Don Coleman (May 4, 1928 – January 30, 2017)
Flint’s own version of Jackie Robinson was also a once-in-a-generation athletic talent. Coleman played high school football at at Flint Central and college ball at Michigan State. He was a unanimous All-American in 1951, the first African American All-American football player at Michigan State. He was also the first Michigan State player to have his jersey number retired by the school. In 1968, he also became the first African-American to serve on the coaching staff at Michigan State. Coleman was elected to the College Football Hall of Fame in 1975.
Coleman did not play football until his senior year. two of Coleman's older brothers had died in their youth, one from drowning and the other from pneumonia. Coleman's mother did not want her youngest son to be injured playing football. So Coleman played No.1 trumpet in the high school marching band and competed in swimming for three years, where he was the school's first African American swimmer. When Flint Central had a swim meet with Royal Oak High School, the Royal Oak coach "made it known Coleman would not be allowed to swim because a black swimmer had never been in their pool." Flint Central swim coach, Bob Richardson, stood behind Coleman and told the Royal Oak coach that, "if Don Coleman couldn't swim, then the rest of the Flint Central team would not swim." Coleman became the first black swimmer to enter Royal Oak's pool.

TASK SET ▸
1. In the piece on Don Coleman, in what year was he elected to the College Football Hall of Fame?
2. Carry the piece on Don Coleman forward from its last sentence.
The listing after this point is separate material, unrelated to the piece on Don Coleman.

COLLECTED MATERIAL ▸
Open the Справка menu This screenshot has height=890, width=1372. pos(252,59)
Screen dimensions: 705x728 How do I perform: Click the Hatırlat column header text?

RESPONSES TO THE EXERCISE ▸
1. 1975

2.
As a senior in 1947, Coleman's mother finally agreed to allow her son to play football. In his first year of football, he was selected as an all-state offensive guard, and led Flint Central to the Michigan Class A state championship.
He played principally at tackle Biggie Munn’s Michigan State squad from 1949 to 1951. At 178 pounds, he was the lightest player on the 1949 Michigan State football team. Coleman made up for what he lacked in size with quickness and intensity.
In 1952, the Chicago Daily Tribune wrote that Coleman "probably is packed with more football per pound than any man in the United States."
Coleman was also MSU’s first unanimous All-American football player ever,
As a junior in 1950, Coleman played at every position on the left side of the line for Michigan State and was selected as the Midwest lineman of the week following a season-opening win over University of Michigan. Michigan’s legendary coach Bennie Oosterban said that Coleman's only rival among Big Ten lineman was Bronko Nagurski (who went on to become an NFL legend and Hall of Famer). Oosterbaan added, "Pound for pound, the Big Ten has never seen a better tackler than Don Coleman, who was smart, quick as a cat, and a deadly, fearless tackler."
Coleman played for the Chicago Cardinals in the NFL in 1952 but military duty precluded his playing. After serving in Korea he returned to the Cardinals lineup. He started in exhibition games in 1954, but was traded to the Packers. He chose to instead return to teach and coach at his alma mater Flint Central. He was the first African American coach at the school, and went on to be the Dean of Students.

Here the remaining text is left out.